Rewrite the section of the listing that opens with the line containing "Where should I click to: Click the museum" and closes with the line containing "coord(297,19)". Keep each request unchanged and raise every coordinate in the answers by 105.

+ + +

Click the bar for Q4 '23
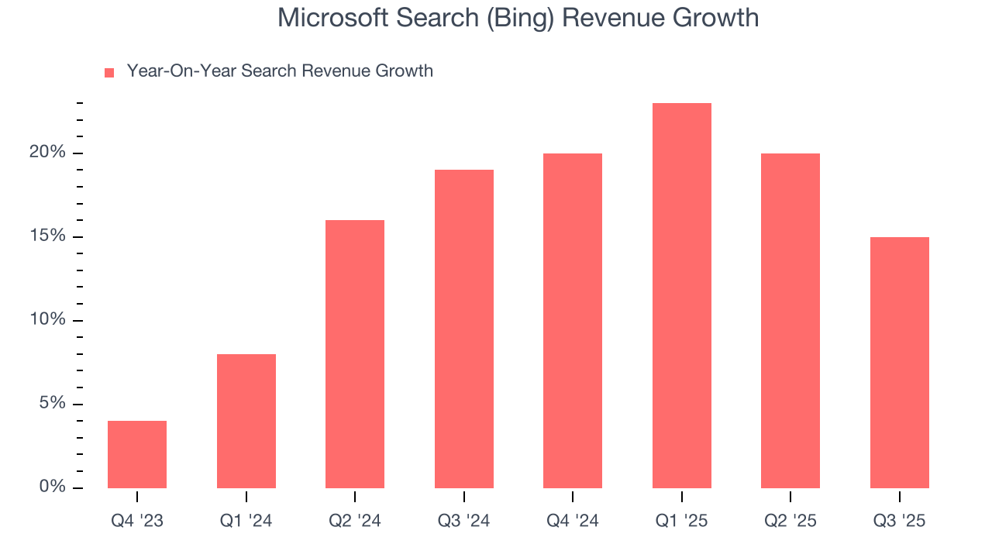[x=137, y=455]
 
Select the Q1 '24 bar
[x=246, y=422]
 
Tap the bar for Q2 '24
[x=355, y=354]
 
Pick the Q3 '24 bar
[x=464, y=329]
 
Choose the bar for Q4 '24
[x=573, y=321]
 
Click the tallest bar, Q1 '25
[x=682, y=296]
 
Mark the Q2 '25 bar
[x=790, y=321]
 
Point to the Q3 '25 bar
[x=900, y=363]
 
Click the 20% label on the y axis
[x=47, y=153]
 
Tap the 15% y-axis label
[x=47, y=236]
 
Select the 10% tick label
[x=47, y=320]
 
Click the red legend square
[x=109, y=73]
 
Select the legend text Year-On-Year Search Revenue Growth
[x=280, y=71]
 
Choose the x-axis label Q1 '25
[x=682, y=522]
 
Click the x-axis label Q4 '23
[x=137, y=522]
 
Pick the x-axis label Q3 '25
[x=900, y=522]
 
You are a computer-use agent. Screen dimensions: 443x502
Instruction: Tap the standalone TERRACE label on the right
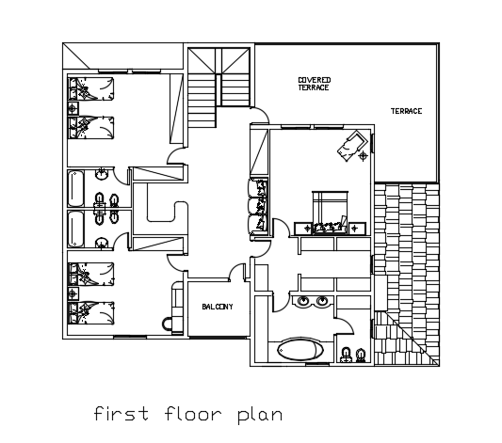point(407,111)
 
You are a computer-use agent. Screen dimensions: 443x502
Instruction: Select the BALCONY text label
point(218,307)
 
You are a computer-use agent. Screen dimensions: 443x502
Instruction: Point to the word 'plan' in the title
point(258,414)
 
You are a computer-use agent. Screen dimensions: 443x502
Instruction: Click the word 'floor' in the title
point(192,413)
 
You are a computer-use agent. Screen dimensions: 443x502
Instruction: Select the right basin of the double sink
point(323,302)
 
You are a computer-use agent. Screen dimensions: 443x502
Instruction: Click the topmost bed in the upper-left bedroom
point(91,89)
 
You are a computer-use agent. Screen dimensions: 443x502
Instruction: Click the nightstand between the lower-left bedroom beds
point(73,293)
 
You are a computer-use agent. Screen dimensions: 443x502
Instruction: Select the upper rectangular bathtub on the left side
point(76,186)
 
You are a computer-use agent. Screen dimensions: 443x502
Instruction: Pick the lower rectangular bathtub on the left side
point(76,229)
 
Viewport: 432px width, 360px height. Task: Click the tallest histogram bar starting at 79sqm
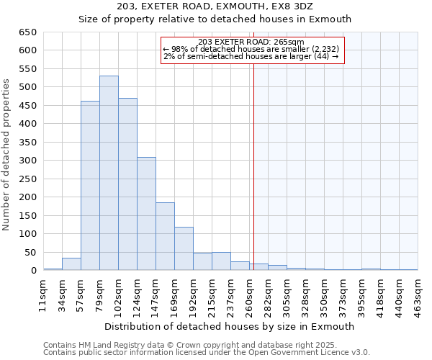(x=109, y=173)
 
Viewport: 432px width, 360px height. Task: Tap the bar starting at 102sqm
(x=127, y=184)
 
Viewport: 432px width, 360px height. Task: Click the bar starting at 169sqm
(x=184, y=248)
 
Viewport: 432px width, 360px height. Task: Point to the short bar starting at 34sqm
(x=71, y=264)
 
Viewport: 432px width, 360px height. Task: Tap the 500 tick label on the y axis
(x=27, y=87)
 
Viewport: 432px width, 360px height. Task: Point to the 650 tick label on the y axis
(x=27, y=32)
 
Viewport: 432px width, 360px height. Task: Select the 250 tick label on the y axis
(x=27, y=179)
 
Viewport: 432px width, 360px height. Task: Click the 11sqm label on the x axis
(x=42, y=294)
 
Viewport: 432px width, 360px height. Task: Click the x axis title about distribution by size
(x=229, y=326)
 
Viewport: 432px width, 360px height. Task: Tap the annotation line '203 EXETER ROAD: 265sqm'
(x=251, y=42)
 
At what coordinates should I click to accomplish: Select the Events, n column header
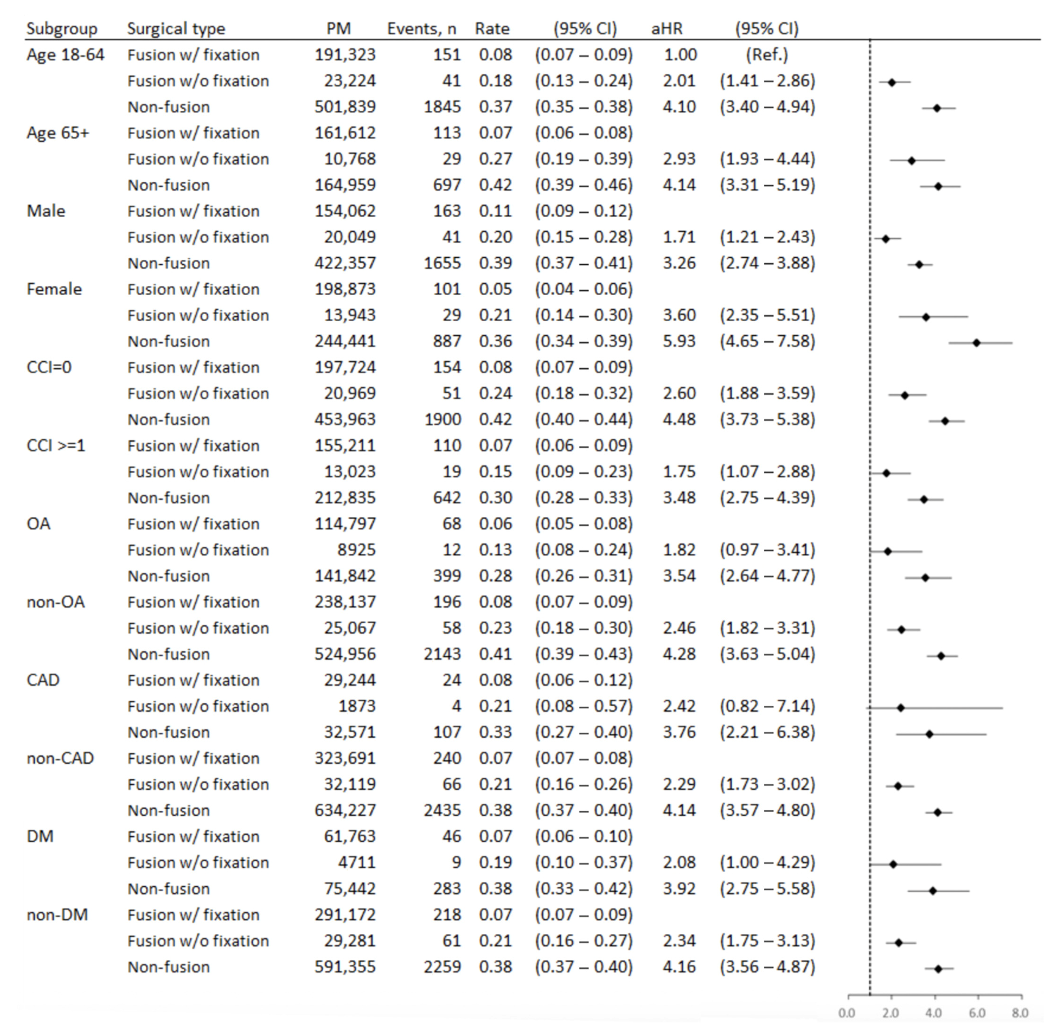point(422,29)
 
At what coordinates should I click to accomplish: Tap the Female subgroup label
point(54,290)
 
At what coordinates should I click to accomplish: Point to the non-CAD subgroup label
point(60,759)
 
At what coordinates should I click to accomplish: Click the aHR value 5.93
point(679,342)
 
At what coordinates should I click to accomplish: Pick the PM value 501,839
point(345,107)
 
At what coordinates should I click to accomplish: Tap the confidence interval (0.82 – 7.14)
point(767,706)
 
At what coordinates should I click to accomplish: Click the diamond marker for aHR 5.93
point(976,343)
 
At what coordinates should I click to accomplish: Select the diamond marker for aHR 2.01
point(891,82)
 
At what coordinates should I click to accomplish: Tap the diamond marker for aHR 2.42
point(900,708)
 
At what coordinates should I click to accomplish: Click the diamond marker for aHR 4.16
point(938,969)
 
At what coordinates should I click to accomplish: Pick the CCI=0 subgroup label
point(49,368)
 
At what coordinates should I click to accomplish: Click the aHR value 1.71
point(679,237)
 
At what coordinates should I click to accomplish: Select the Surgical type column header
point(176,29)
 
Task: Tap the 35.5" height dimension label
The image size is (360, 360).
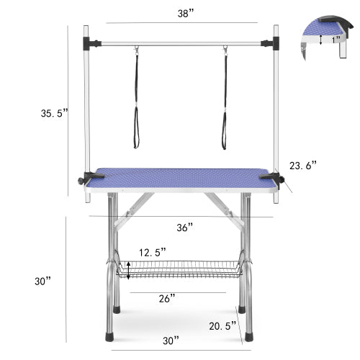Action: pos(54,112)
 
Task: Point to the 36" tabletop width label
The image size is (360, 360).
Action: pos(184,227)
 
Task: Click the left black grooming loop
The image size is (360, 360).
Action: pos(136,101)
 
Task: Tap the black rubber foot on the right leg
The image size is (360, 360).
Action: pos(248,335)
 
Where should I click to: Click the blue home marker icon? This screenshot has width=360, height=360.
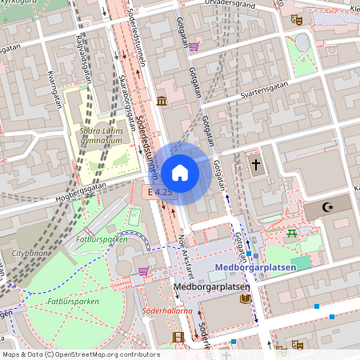coord(180,173)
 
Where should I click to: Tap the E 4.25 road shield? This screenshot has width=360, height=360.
coord(160,192)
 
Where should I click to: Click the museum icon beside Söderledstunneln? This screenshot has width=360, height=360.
coord(162,101)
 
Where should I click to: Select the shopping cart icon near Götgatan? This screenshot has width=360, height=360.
coord(194,46)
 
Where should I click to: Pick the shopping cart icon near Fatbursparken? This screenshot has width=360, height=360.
coord(143,271)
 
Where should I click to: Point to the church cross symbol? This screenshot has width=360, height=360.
coord(256,166)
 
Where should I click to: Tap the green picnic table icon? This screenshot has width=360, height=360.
coord(292,234)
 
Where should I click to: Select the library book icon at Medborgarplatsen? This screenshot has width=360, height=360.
coord(244,298)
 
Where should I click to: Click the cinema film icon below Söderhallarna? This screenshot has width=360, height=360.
coord(178,337)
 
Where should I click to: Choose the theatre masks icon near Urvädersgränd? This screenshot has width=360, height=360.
coord(297,19)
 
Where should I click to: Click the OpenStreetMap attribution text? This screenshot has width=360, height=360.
coord(80,354)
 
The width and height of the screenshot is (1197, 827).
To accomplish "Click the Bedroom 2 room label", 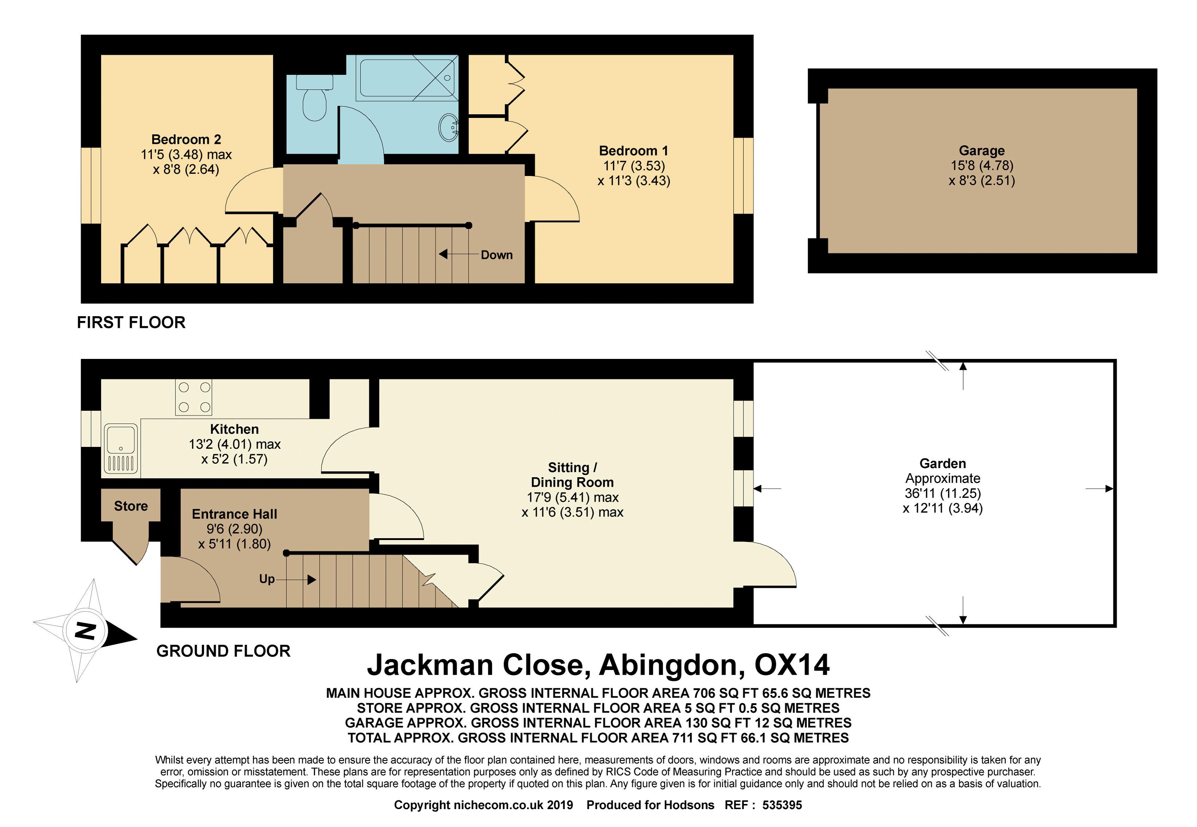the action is click(x=186, y=139).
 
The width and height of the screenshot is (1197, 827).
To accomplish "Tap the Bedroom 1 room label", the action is click(x=634, y=151).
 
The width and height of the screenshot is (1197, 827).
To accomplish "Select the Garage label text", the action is click(x=982, y=151).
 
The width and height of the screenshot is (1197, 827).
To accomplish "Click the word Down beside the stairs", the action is click(x=497, y=255).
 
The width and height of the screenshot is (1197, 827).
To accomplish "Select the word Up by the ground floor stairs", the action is click(x=267, y=579).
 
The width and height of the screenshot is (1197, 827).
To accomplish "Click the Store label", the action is click(x=131, y=506).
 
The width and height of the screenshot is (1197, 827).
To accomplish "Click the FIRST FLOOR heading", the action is click(x=131, y=323).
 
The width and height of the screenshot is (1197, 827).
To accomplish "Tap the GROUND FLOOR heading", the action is click(x=223, y=651).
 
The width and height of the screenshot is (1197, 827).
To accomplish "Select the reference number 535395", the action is click(x=782, y=805).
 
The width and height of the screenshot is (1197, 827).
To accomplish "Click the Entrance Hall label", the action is click(x=235, y=514).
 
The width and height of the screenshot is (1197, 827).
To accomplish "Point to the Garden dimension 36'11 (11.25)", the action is click(x=943, y=493).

+ + +

▶ **Written response**
Where should I click to: Click the museum icon beside Söderledstunneln? This screenshot has width=360, height=360.
coord(267,206)
 
Where should I click to: Select the shopping cart icon near Götgatan? This screenshot has width=360, height=360.
coord(299,151)
 
Where should I click to: Pick the shopping cart icon near Fatbursparken? This screenshot has width=360, height=360.
coord(248,376)
 
Where should I click to: Point to the church cross symbol? This screenshot has width=360, height=360.
coord(361,271)
 
Where should I click to: Tap the green picnic table icon? This screenshot has width=360, height=360.
coord(397,339)
 
Where should I click to: Select the library book icon at Medborgarplatsen? This screenshot has width=360, height=360.
coord(349,403)
 
Where should I click to: Click the cinema film icon below Söderhallarna? This screenshot has width=360, height=360.
coord(283,442)
 
Where should I click to: Choose the theatre masks icon near Urvädersgränd? This screenshot has width=360, height=360.
coord(402,124)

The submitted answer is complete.